题目 A – 这篇Office Open XML简介里说,ISO和IEC采用这个规范后,给它的编号是什么?
题目 B – 请从最后一句后面开始,把这篇Office Open XML简介续写下去。

选段 –

____________________

简介
Office OpenXML,也称为OpenXML或OOXML,是一种基于XML的办公文档格式,包括Word文档、Excel电子表格、PowerPoint演示文稿以及Chart(图表)、Diagram、Shape(形状)等。
该规范由微软开发,并在2006年被 ECMA International 采用为ECMA-376。该标准的第二个版本于2008年12月发布,第三个版本于2011年6月发布。本规范已被ISO和IEC采用为ISO/IEC 29500。
注意,Office Open XML、Open Office XML、Open Document Format在办公软件中是不同的竞争XML标准。
OOXML定义的内容有:
- 标记规范
ECMA-376提供三种主要规范——Word文档的WordprocessingML、Excel电子表格的SpreadsheetML和PowerPoint演示文稿的PresentationML。它还支持一些标记语言,最重要的是DrawingML,用于Drawing(绘图)、Shape(形状)和Chart(图表)。 - 文件打包规范
ECMA-376规定了开放打包约定Open Packaging Conventions(OPC)。OPC是一种容器文件技术,利用公共ZIP格式将文件组合成公共包。这种将数据分块的方法使数据访问更容易、更快,并降低了数据损坏的几率。

____________________

数据条目 –
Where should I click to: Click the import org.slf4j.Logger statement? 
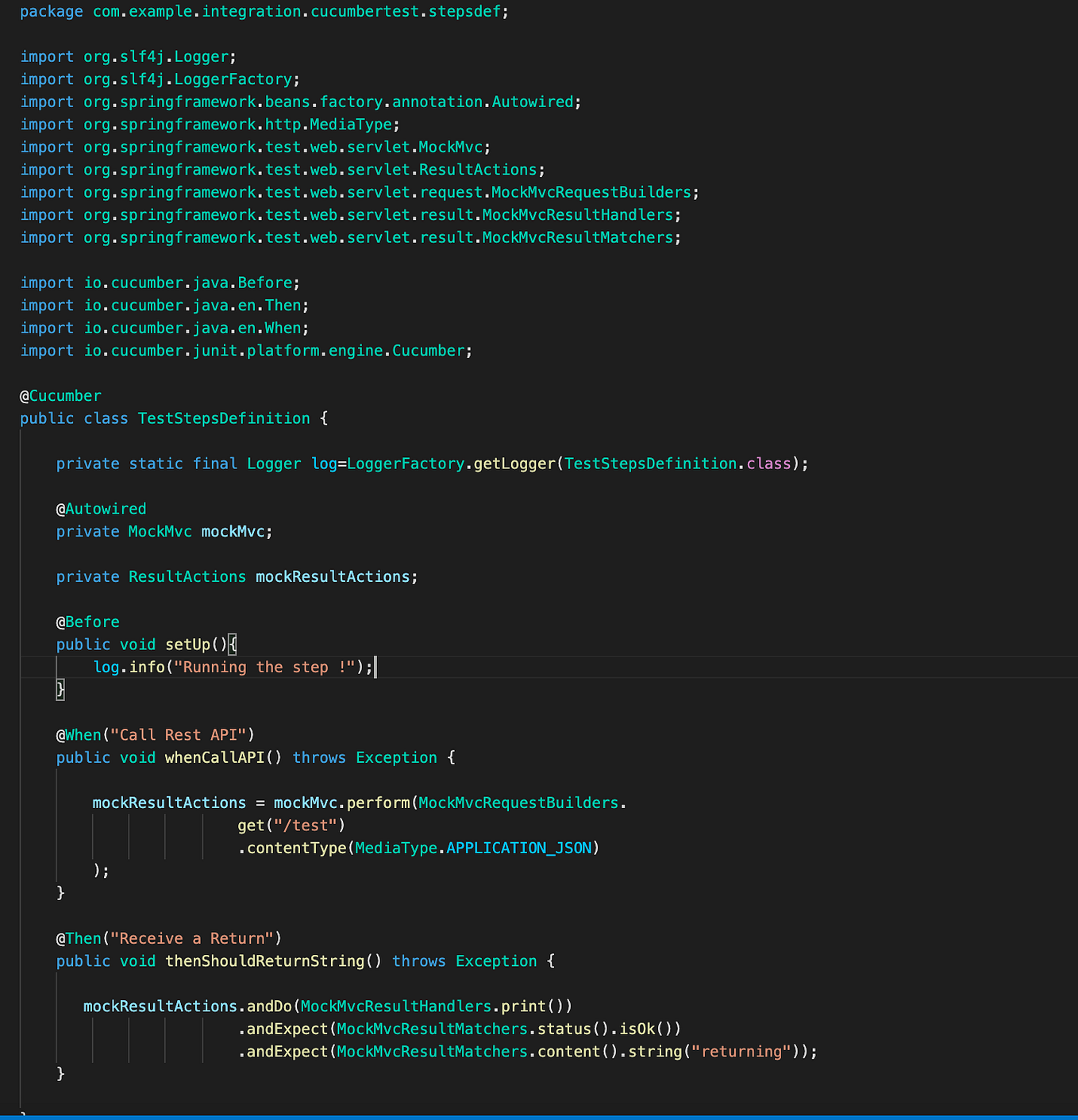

____________________

作答 A – ISO/IEC 29500。

作答 B –
本文采用Python语言操纵Open XML。
常用文档:
安装
pip install lxml
pip install python-docx
pip install python-pptx
XML查看器
推荐使用 Notepad++
下载插件 XMLTools
在 Notepad++ 的 plugins
文件夹中新建文件夹 XMLTools
,将下载好的插件 XMLTools.dll
放在里面
下载插件 Compare
常用功能:
- Pretty print:Ctrl+Alt+Shift+B
- Compare:Ctrl+Alt+C
基本原理
- 元素均由Office Open XML组成
- 采用ZIP格式进行数据分包
- 读取对应元素的XML
- 修改底层XML,增加或修改节点
如图是某个Word文档,将后缀.docx
改为.zip
打开后的样子,实际上就是多个.xml
打包为.zip
。
另外,Word、PowerPoint另存为时,可以指定.xml
格式,将所有XML集合在一个文件中。
初试
任务描述:Word文档插入表格,并让图片填充满单元格
test.jpg
代码
from docx import Document
from docx.shared import Cm
document = Document()
table = document.add_table(2, 2, style='Table Grid')
cell1, cell2 = table.rows[0].cells
cell1.merge(cell2) # 合并单元格
cell1.text = '示例图像'
table.rows[1].height = Cm(5.0) # 第二行行高为5cm
detail_cell = table.cell(1, 0) # 图片描述单元格
detail_cell.text = '这是一只边牧'
picture_cell = table.cell(1, 1) # 图片单元格
paragraph = picture_cell.paragraphs[0]
run = paragraph.add_run()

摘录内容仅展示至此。